» **Work instruction**: Give back the data in full, with every line exact.

(Dataset entries)
========================================================================
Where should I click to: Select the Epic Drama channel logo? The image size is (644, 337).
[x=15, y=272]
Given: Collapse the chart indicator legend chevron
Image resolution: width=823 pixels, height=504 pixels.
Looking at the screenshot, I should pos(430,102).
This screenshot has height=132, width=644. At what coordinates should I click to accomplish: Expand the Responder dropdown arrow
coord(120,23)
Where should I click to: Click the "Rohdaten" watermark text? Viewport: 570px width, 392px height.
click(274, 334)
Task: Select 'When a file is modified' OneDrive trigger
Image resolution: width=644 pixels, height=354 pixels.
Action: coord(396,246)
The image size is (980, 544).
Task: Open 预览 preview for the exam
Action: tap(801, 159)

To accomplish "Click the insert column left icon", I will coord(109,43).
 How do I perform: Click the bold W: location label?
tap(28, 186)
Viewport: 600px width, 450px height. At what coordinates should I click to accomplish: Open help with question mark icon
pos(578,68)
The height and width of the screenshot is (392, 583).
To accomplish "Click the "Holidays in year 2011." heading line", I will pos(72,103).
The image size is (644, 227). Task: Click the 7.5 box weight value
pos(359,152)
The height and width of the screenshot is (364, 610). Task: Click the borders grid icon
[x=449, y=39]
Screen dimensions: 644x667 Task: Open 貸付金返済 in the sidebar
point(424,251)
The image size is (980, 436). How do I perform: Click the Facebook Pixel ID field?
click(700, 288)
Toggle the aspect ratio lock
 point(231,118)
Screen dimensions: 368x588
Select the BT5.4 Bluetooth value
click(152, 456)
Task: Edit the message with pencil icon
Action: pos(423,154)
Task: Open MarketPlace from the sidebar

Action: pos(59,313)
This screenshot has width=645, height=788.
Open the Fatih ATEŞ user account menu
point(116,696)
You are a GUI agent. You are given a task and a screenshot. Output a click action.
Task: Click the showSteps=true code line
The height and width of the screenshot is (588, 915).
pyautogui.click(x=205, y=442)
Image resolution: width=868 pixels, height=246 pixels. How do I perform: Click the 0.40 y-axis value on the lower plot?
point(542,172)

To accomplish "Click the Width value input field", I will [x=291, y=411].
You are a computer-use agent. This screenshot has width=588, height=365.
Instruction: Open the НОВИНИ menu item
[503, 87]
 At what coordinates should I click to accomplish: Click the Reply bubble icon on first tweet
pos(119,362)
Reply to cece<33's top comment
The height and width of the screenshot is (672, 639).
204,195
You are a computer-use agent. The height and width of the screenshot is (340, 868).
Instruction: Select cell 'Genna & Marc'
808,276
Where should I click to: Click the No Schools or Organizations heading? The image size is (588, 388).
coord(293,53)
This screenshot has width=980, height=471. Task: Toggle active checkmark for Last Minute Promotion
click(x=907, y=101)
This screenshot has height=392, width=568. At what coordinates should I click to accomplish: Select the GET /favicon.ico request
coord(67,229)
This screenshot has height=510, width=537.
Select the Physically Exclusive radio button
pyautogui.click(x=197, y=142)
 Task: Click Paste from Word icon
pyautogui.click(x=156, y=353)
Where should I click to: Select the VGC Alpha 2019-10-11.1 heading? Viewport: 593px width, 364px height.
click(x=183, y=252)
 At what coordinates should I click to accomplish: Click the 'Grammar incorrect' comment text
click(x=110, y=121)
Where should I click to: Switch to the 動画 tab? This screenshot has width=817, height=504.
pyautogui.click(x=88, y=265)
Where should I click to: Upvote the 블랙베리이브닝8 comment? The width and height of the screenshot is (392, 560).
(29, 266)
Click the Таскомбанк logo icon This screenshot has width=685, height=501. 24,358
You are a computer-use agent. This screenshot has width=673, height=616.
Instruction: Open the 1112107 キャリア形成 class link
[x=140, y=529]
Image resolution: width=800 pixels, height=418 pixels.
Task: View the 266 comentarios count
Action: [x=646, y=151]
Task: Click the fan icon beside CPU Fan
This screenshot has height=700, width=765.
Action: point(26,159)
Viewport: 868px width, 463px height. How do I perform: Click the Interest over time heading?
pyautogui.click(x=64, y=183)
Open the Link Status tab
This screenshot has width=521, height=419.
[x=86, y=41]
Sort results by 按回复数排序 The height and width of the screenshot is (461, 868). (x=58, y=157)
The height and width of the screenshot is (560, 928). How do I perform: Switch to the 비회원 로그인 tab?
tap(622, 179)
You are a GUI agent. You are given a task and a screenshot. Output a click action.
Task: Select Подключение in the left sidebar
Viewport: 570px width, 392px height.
========================================================================
» **Completed task**:
Where should I click to: Select the Epic Drama channel logo? The image size is (644, 337).
[x=15, y=272]
Given: Collapse the chart indicator legend chevron
Image resolution: width=823 pixels, height=504 pixels.
Looking at the screenshot, I should pos(430,102).
This screenshot has height=132, width=644. At what coordinates should I click to accomplish: Expand the Responder dropdown arrow
coord(120,23)
Where should I click to: Click the "Rohdaten" watermark text? Viewport: 570px width, 392px height.
click(274, 334)
Task: Select 'When a file is modified' OneDrive trigger
Image resolution: width=644 pixels, height=354 pixels.
Action: coord(396,246)
The image size is (980, 544).
Task: Open 预览 preview for the exam
Action: tap(801, 159)

To accomplish "Click the insert column left icon", I will coord(109,43).
 How do I perform: Click the bold W: location label?
tap(28, 186)
Viewport: 600px width, 450px height. At what coordinates should I click to accomplish: Open help with question mark icon
pos(578,68)
The height and width of the screenshot is (392, 583).
To accomplish "Click the "Holidays in year 2011." heading line", I will pos(72,103).
The image size is (644, 227). Task: Click the 7.5 box weight value
pos(359,152)
The height and width of the screenshot is (364, 610). Task: Click the borders grid icon
[x=449, y=39]
Screen dimensions: 644x667 Task: Open 貸付金返済 in the sidebar
point(424,251)
The image size is (980, 436). How do I perform: Click the Facebook Pixel ID field?
click(700, 288)
Toggle the aspect ratio lock
 point(231,118)
Screen dimensions: 368x588
Select the BT5.4 Bluetooth value
click(152, 456)
Task: Edit the message with pencil icon
Action: pos(423,154)
Task: Open MarketPlace from the sidebar

Action: pos(59,313)
This screenshot has width=645, height=788.
Open the Fatih ATEŞ user account menu
point(116,696)
You are a GUI agent. You are given a task and a screenshot. Output a click action.
Task: Click the showSteps=true code line
The height and width of the screenshot is (588, 915).
pyautogui.click(x=205, y=442)
Image resolution: width=868 pixels, height=246 pixels. How do I perform: Click the 0.40 y-axis value on the lower plot?
point(542,172)

To accomplish "Click the Width value input field", I will [x=291, y=411].
You are a computer-use agent. This screenshot has width=588, height=365.
Instruction: Open the НОВИНИ menu item
[503, 87]
 At what coordinates should I click to accomplish: Click the Reply bubble icon on first tweet
pos(119,362)
Reply to cece<33's top comment
The height and width of the screenshot is (672, 639).
204,195
You are a computer-use agent. The height and width of the screenshot is (340, 868).
Instruction: Select cell 'Genna & Marc'
808,276
Where should I click to: Click the No Schools or Organizations heading? The image size is (588, 388).
coord(293,53)
This screenshot has width=980, height=471. Task: Toggle active checkmark for Last Minute Promotion
click(x=907, y=101)
This screenshot has height=392, width=568. At what coordinates should I click to accomplish: Select the GET /favicon.ico request
coord(67,229)
This screenshot has height=510, width=537.
Select the Physically Exclusive radio button
pyautogui.click(x=197, y=142)
 Task: Click Paste from Word icon
pyautogui.click(x=156, y=353)
Where should I click to: Select the VGC Alpha 2019-10-11.1 heading? Viewport: 593px width, 364px height.
click(x=183, y=252)
 At what coordinates should I click to accomplish: Click the 'Grammar incorrect' comment text
click(x=110, y=121)
Where should I click to: Switch to the 動画 tab? This screenshot has width=817, height=504.
pyautogui.click(x=88, y=265)
Where should I click to: Upvote the 블랙베리이브닝8 comment? The width and height of the screenshot is (392, 560).
(29, 266)
Click the Таскомбанк logo icon This screenshot has width=685, height=501. 24,358
You are a computer-use agent. This screenshot has width=673, height=616.
Instruction: Open the 1112107 キャリア形成 class link
[x=140, y=529]
Image resolution: width=800 pixels, height=418 pixels.
Task: View the 266 comentarios count
Action: [x=646, y=151]
Task: Click the fan icon beside CPU Fan
This screenshot has height=700, width=765.
Action: point(26,159)
Viewport: 868px width, 463px height. How do I perform: Click the Interest over time heading?
pyautogui.click(x=64, y=183)
Open the Link Status tab
This screenshot has width=521, height=419.
[x=86, y=41]
Sort results by 按回复数排序 The height and width of the screenshot is (461, 868). (x=58, y=157)
The height and width of the screenshot is (560, 928). How do I perform: Switch to the 비회원 로그인 tab?
tap(622, 179)
You are a GUI agent. You are given a task and a screenshot. Output a click action.
Task: Select Подключение in the left sidebar
Viewport: 570px width, 392px height.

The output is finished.